Menteri Koordinator bidang Perekonomian Airlangga Hartarto menyebut pihaknya akan membangun komunikasi dengan Amerika Serikat (AS) mengenai Inflation Reduction Act (IRA). Undang-undang yang disahkan pada 2022 lalu itu, pabrik atau kendaraan listrik yang mendapatkan pasokan nikel dari RI dikecualikan atau dikucilkan dari pihak yang bisa mendapatkan insentif hijau dari Pemerintah AS ini.
“Kami sudah mulai berbicara dengan Amerika untuk critical mineral. Karena kita adalah produsen terbesar daripada nikel dan ekosistem kendaraan listrik termasuk anodanya. Jadi bukan hanya berbasis kepada bahan baku mineralnya, tetapi anodanya yang basisnya adalah carbon black,” tuturnya kepada wartawan di kompleks Istana Kepresidenan, Jakarta, Selasa (5/11/2024).
Airlangga menekankan salah satu cara untuk mendorong kepentingan Indonesia adalah upaya dari Presiden AS Joe Biden yang berniat mendorong agar manufaktur dari Negeri paman Sam itu kembali bangkit. Apabila sebelumnya AS mendorong manufacturing itu di negara-negara Asia termasuk China.
“Sekarang mereka [AS] kan merasa bahwa dengan kekuatan teknologi di Asia yang utamanya China juga makin tinggi, mereka tidak ingin ada ketergantungan terhadap Asia,” imbuhnya.

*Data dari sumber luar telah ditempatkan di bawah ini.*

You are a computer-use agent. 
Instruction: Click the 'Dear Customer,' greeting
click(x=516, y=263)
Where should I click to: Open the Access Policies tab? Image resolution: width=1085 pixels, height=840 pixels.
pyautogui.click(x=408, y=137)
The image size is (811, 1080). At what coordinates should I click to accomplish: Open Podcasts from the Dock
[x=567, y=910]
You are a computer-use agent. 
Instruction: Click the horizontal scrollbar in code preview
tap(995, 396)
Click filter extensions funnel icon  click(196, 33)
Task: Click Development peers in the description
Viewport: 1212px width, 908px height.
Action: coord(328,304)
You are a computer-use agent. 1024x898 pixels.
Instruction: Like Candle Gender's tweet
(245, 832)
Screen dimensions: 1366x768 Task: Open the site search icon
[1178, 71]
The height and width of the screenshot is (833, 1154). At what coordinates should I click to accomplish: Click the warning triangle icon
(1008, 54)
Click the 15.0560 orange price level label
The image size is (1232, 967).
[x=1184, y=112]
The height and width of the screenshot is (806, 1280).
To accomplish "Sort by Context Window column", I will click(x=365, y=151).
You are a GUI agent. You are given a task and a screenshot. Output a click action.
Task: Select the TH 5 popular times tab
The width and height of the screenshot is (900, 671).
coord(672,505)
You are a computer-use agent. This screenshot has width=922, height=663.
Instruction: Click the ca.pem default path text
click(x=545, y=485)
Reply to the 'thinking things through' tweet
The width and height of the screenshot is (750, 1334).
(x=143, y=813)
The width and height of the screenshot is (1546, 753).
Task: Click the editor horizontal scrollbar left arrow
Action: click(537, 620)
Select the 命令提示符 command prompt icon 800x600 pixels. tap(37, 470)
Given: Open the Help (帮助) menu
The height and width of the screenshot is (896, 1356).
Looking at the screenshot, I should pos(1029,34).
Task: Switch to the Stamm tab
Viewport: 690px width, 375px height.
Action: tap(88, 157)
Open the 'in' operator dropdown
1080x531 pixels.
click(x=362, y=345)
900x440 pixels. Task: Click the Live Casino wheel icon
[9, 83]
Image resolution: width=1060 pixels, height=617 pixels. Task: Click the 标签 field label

IRA sendiri merupakan undang-undang yang disahkan oleh Biden pada 16 Agustus 2022 dan dinilai sebagai tindakan signifikan oleh kongres mengenai energi bersih dan perubahan iklim dalam sejarah bangsa.
Baca Juga
Melansir dari laman resmi White House, diketahui bahwa nilai investasi dari undang-undang tersebut adalah senilai US$370 miliar atau setara dengan Rp5,4 kuadriliun. Menurut McKinsey, pengesahan IRA bertujuan untuk mengkatalisasi investasi dalam kapasitas produksi dalam negeri, mendorong pengadaan pasokan penting di dalam negeri atau dari mitra perdagangan bebas, memulai R&D serta komersialisasi teknologi terdepan seperti penangkapan dan penyimpanan karbon serta hidrogen bersih.
IRA juga mengalokasikan pendanaan secara langsung untuk prioritas keadilan lingkungan dan membutuhkan penerima banyak aliran dana untuk menunjukkan dampak ekuitas.
Mengutip White House, jika Undang-Undang IRA dikombinasikan dengan Undang-Undang Infrastruktur Bipartisan dan tindakan lainnya, Departemen Energi (DOE) memperkirakan AS akan mencapai 40 persen pengurangan emisi gas rumah kaca skala ekonomi di bawah tingkat tahun 2005 pada tahun 2030.
Kantor Anggaran Kongres juga (CBO) memperkirakan bahwa undang-undang tersebut akan mengurangi defisit anggaran sebesar US$237 miliar atau setara Rp3,5 kuadriliun selama dekade berikutnya.
DOE juga memperkirakan bahwa ketentuan energi bersih dari IRA dan UU Infrastruktur Bipartisan jika dikolaborasikan dapat mengurangi emisi lebih dari 1.000 juta metrik ton CO2e pada 2030, setara dengan gabungan emisi tahunan yang dilepaskan dari setiap rumah di AS.